L’histoire est banale. Si l’on ne se prenait pas au jeu, si l’on n’était pas autant pétri d’admiration pour la dégaine fatiguée et pourtant si pleine de dignité de ce grand bonhomme, on saurait bien longtemps à l’avance comment cela va se terminer. A vrai dire, on s’en doute. Mais là où l’aura du personnage se manifeste, c’est que ce drame doux-amer au scénario vu des centaines de fois parvient encore à nous émouvoir. Parce que Walt, c’est Clint, c’est Harry, c’est Josey Wales, Thomas Highway, Frankie Dunn et toutes ces autres icônes eastwoodiennes (merci à mojo pour les références !) : un condensé affiché, transparent et dense de caractères entiers, dépeints avec une exquise brutalité par ce réalisateur décidément passionnant au cours de sa longue carrière. On peut parler de point d’orgue. Voire de testament, si on part du principe qu’il s’agit ici, selon l’aveu même de l’intéressé, de la dernière apparition de Clint à l’écran – sachant qu’il est déjà en train de mettre au point son dernier film sur Mandela. Le pire, c’est que c’en est tellement évident qu’on se fourvoierait presque, tant ce discours a été repris. L’écrire maintenant, c’est risquer la redondance.
Tant pis. Gran Torino était bon, diablement bon même. Sur une bande son précieuse s’achevant par la sublime chanson éponyme de Jamie Cullum & Don Runner, les images défilent comme un album-photo sans âge, avec ce même côté rassurant et suranné, mais aussi solide et stupéfiant. Walt est vieux, très vieux même : ses déplacements sont malaisés, sa respiration fluctue, sa peau parcheminée laisse transparaître son âge au travers des fanons sillonnant son cou fatigué. Il a pourtant cette rigueur dans la tenue, cette dignité presque futile qui le maintient raide et encore élégant à l’enterrement de sa femme, et incontestablement cool quand il en vient à affronter quelques voyous de bas étage, ou à siroter sa bière favorite sur sa petite terrasse.
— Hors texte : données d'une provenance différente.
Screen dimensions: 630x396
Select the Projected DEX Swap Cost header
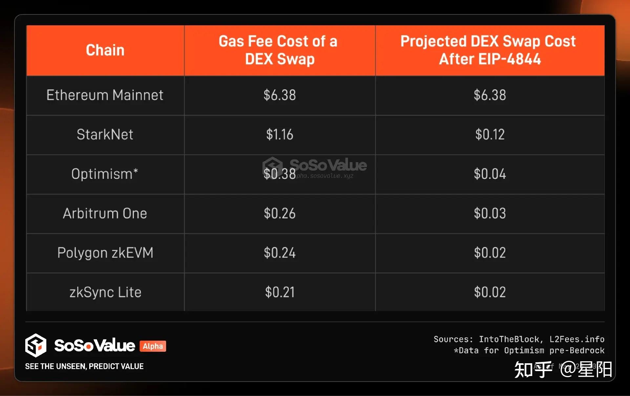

Un vieillard qui ne peut même pas penser à l’éventualité d’une maison de retraite, lui qui se rend encore si utile à la communauté, mais sait moins bien parler de sa vie que de la mort qu’il a côtoyée.
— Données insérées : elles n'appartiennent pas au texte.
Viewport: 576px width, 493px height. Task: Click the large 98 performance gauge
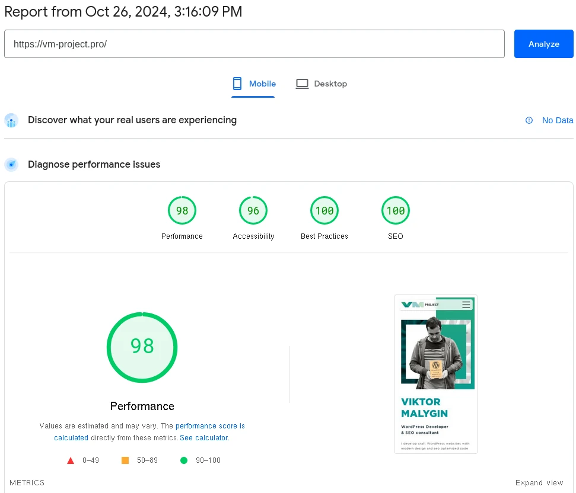point(142,347)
Un mal le ronge, un cancer spirituel qui l’empêche de donner un peu de l’amour que ses proches auraient mérité : raide comme la Justice, il attend l’implacable, l’inéluctable tout en le niant. Par rétro-action, on en vient à détester ses enfants et petits-enfants si futiles, niais et hypocrites, présentés avec tant de naïveté que c’en est tragiquement comique. Parce que Eastwood, c’et aussi cela, cette façon de montrer les bons et les méchants avec une aisance évidente tout en se contentant de grands traits parfois un peu appuyés. On repense alors à l’insupportable famille de Maggie, la boxeuse de Million Dollar Baby, qui s’était payée un séjour à Disneyland avant de passer la voir sur son lit de mort…
Une aisance évidente.
Tout le métrage se déroule ainsi, de manière évidente, naturelle, satisfaisant notre besoin de confort et de solidité éprouvée : l’histoire est sur des rails, écrite de toute éternité. Walt/Clint induit l’action, la précède, lui donne du sens : son être transfigure le rôle, son personnage illumine et bouleverse, emplissant l’écran, s’installant durablement dans nos mémoires. Il est sur le déclin, la corde raide. Régulièrement, comme un ressac lancinant, ce désespérant mais pourtant sympathique petit curé rouquin revient, le harcèle de questions insidieuses, le prie sans cesse de se confesser, tel l’Annonciateur de la faucheuse, un Ange de la mort christique. Or Walt a déjà accompli son chemin de croix, a déjà et depuis longtemps cuvé sa pénitence : ne reste que le passage à l’acte, à l’état supérieur, qui nécessitera une énergie sacrificielle et une volonté inébranlables. Pas besoin de courage pour celui qui a traversé les guerres. Juste encore un peu de temps, et de méthode.
Niant sa douleur, il trouvera la rédemption d’une vie où il a oublié de se livrer. Il trouvera la voie à arpenter. Au passage, il se fera des amis, réapprendra le goût du partage et des bonnes choses, les meilleures, celles qui sont données avec le cœur. Il peuplera ses derniers jours d’une chaleur qui a manqué à toute une existence emplie de néant.
Le film s’achève. Clint me manque déjà.